Somente no Maranhão, 30 mortes por esta violência foram registradas nos últimos dois anos; no mês passado, o estado registrou mais uma vítima.

O caso de Cleidenilson Pereira da Silva, de 29 anos, chocou em julho passado. Amarrado em um poste, o jovem foi espancado até a morte por moradores do bairro São Cristóvão, em São Luís, capital do Maranhão. Nos últimos dois anos, foram registradas 30 mortes em situação de linchamento no estado, segundo balanço da polícia local.

Para entender o contexto que envolve casos como esse, o Brasil de Fato entrevistou Ariadne Natal, que é mestre em sociologia e pesquisadora do Núcleo de Estudos da Violência da Universidade de São Paulo. Ela explica a origem e os desdobramentos desse tipo de violência.

Brasil de Fato – Na sua pesquisa, quais foram os primeiros casos encontrados de linchamentos?

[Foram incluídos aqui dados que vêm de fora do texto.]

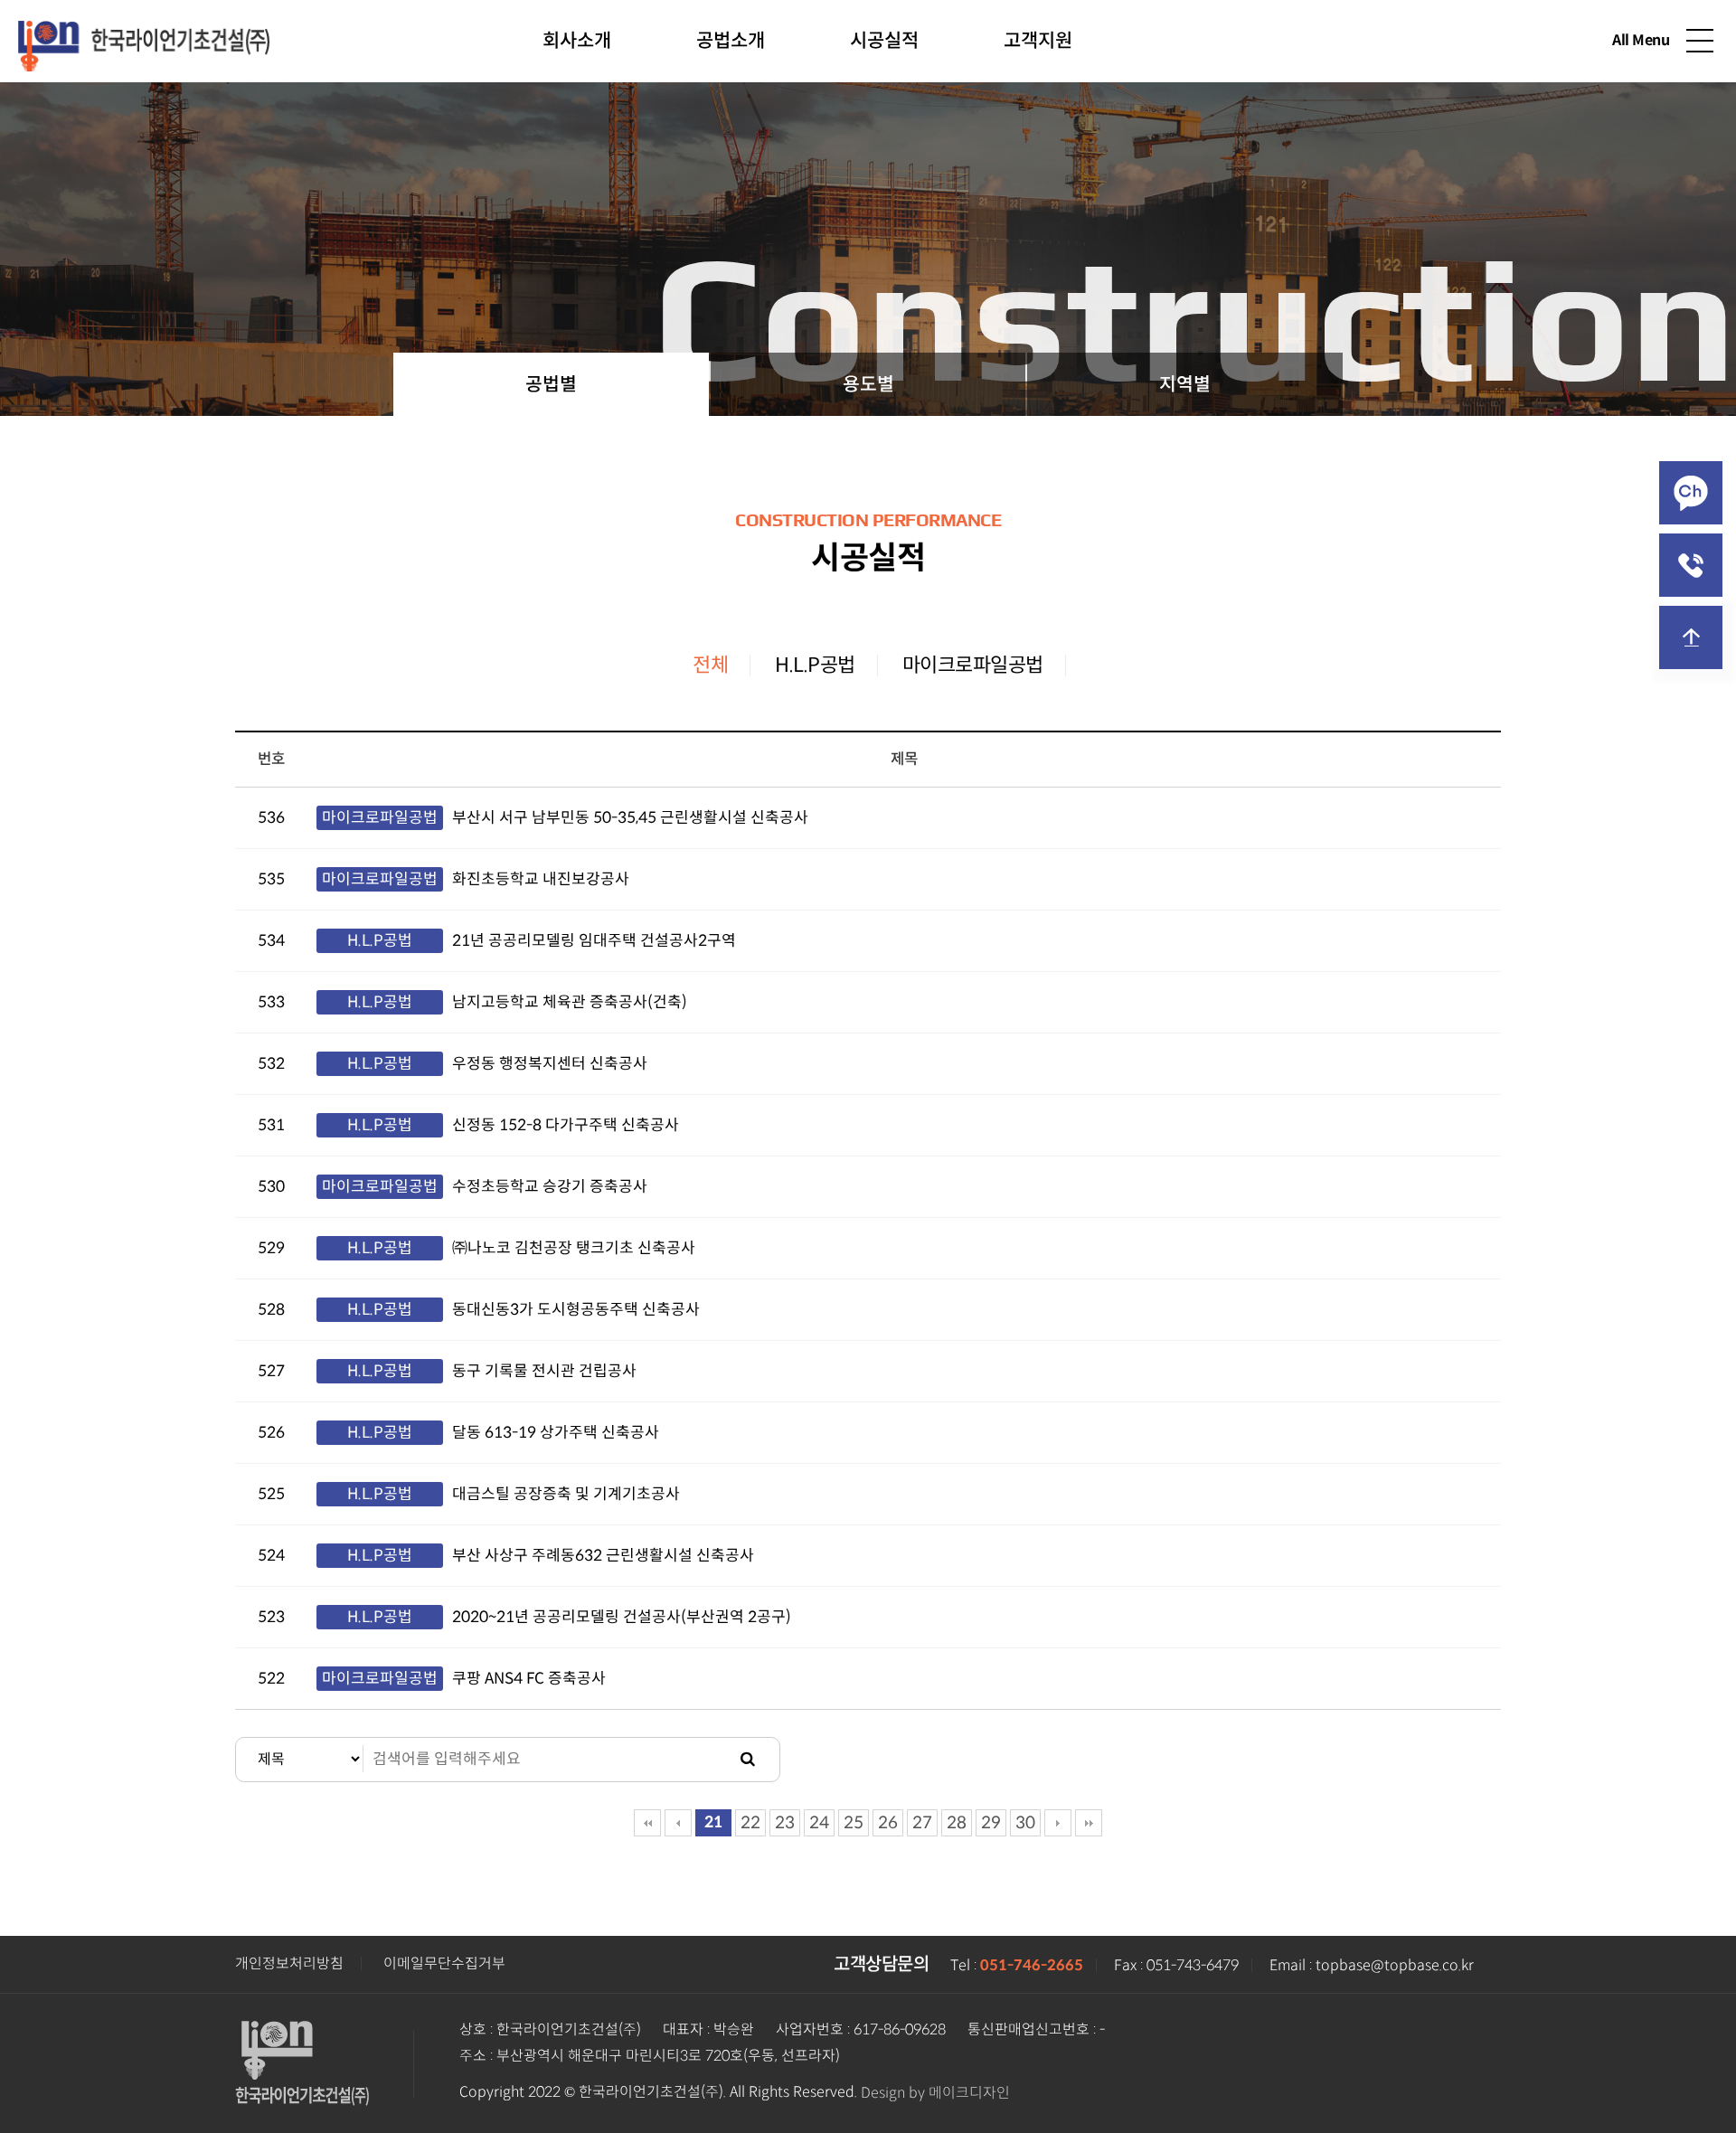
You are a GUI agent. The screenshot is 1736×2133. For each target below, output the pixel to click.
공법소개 (730, 40)
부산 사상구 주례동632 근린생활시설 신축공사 (603, 1555)
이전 (678, 1822)
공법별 (551, 384)
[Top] (1690, 637)
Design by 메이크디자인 (935, 2092)
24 (819, 1822)
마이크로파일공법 (972, 665)
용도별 (868, 384)
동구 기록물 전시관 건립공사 (544, 1371)
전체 (710, 665)
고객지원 (1038, 40)
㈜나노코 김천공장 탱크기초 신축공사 (573, 1248)
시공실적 (884, 40)
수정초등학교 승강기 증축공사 (549, 1186)
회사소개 (576, 40)
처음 (647, 1822)
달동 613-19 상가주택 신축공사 (555, 1432)
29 (991, 1822)
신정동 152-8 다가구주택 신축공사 (565, 1125)
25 (853, 1822)
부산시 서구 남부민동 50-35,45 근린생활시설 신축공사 (630, 817)
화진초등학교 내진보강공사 (540, 879)
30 (1025, 1822)
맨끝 (1088, 1822)
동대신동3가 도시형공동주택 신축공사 (576, 1309)
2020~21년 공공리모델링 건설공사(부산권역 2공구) (621, 1617)
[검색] (747, 1759)
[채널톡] (1690, 492)
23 (785, 1822)
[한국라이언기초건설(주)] (143, 38)
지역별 (1185, 384)
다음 (1057, 1822)
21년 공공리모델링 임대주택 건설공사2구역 (594, 940)
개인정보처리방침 (289, 1963)
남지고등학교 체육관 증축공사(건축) (569, 1002)
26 (888, 1822)
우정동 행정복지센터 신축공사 (549, 1063)
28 (957, 1822)
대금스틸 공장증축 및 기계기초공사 (566, 1494)
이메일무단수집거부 (444, 1963)
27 (922, 1822)
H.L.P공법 (815, 665)
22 (750, 1822)
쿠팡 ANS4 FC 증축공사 (529, 1678)
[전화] (1690, 565)
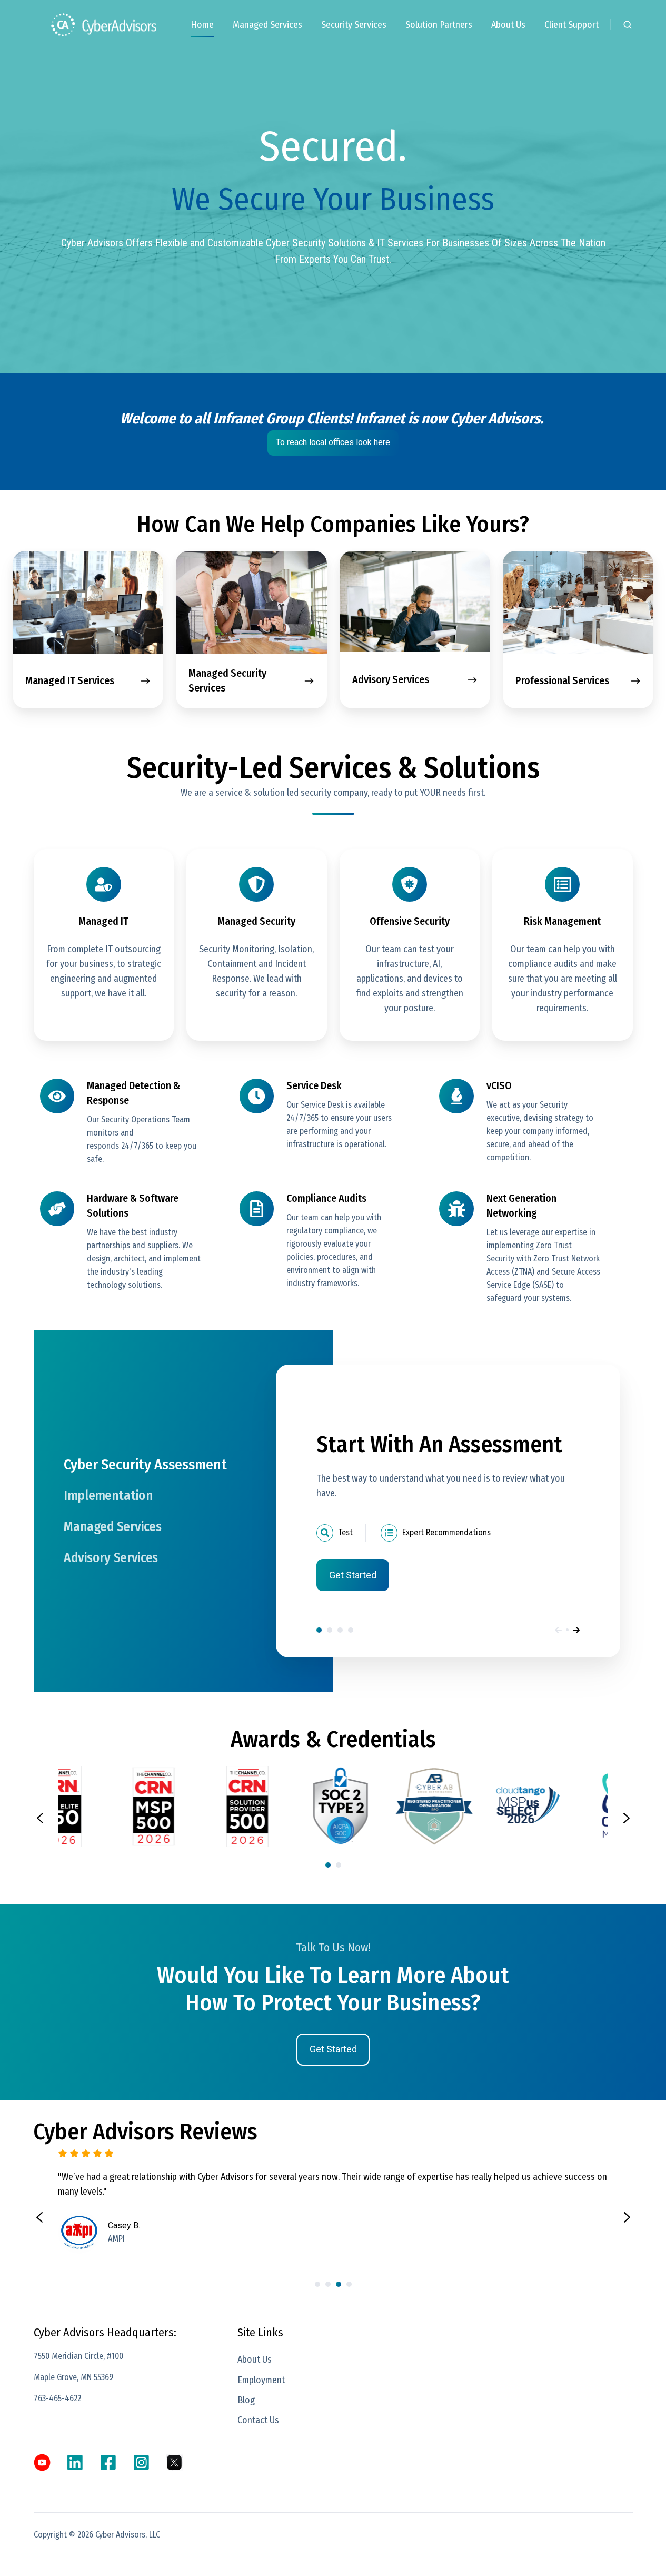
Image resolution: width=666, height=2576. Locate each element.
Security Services (353, 25)
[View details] (42, 2462)
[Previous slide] (40, 1818)
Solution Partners (438, 25)
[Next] (576, 1630)
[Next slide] (626, 1818)
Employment (261, 2380)
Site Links (260, 2332)
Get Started (352, 1575)
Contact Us (258, 2420)
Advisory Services (350, 1630)
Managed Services (267, 25)
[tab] (328, 1865)
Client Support (571, 25)
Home (202, 25)
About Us (508, 25)
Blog (246, 2400)
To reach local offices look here (333, 442)
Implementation (329, 1630)
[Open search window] (627, 24)
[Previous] (558, 1630)
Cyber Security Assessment (319, 1630)
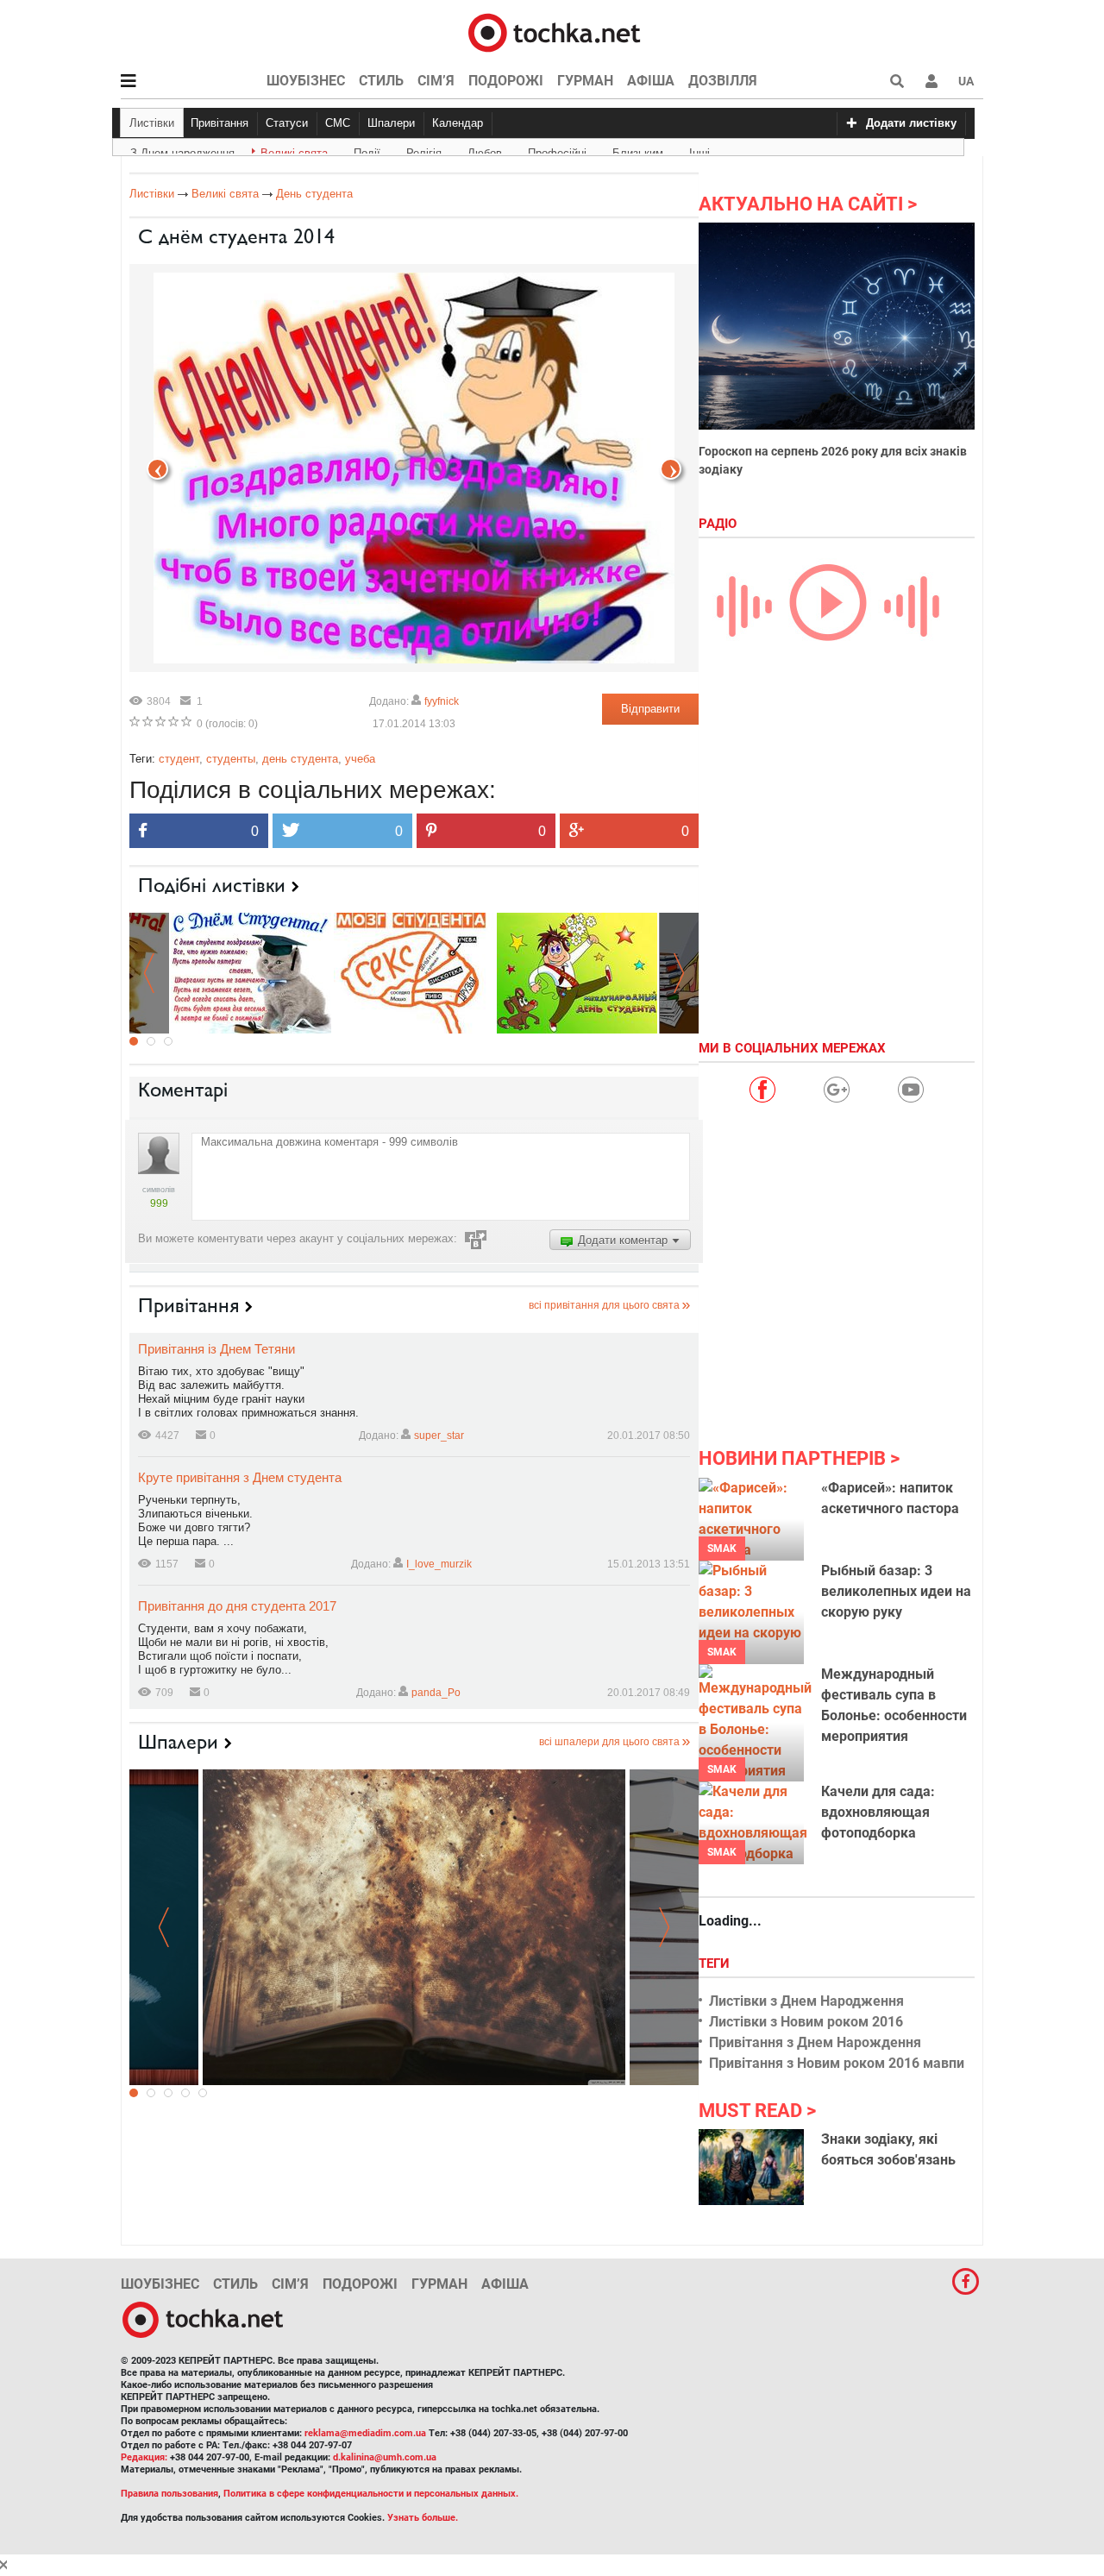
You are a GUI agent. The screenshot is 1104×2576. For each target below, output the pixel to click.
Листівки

Ariadne Natal – A tradição da literatura sobre linchamentos é principalmente norte-americana e trata dos linchamentos que aconteciam entre 1880 e 1930. Esse período, final da escravidão e da Guerra Civil no país, coincide com um surto de linchamentos de negros por motivação racial. Nos Estados Unidos, houve uma reação dos proprietários brancos contra a aquisição de direitos pelos negros. Houve uma tentativa de submeter os negros à violência e ao arbítrio daquela população dominante, ou seja, os brancos. Na época, um branco acusado de um crime era recebido com a lei formal, enquanto o negro era recebido com o justiçam Somente no Maranhão, 30 mortes por esta violência foram registradas nos últimos dois anos; no mês passado, o estado registrou mais uma vítima.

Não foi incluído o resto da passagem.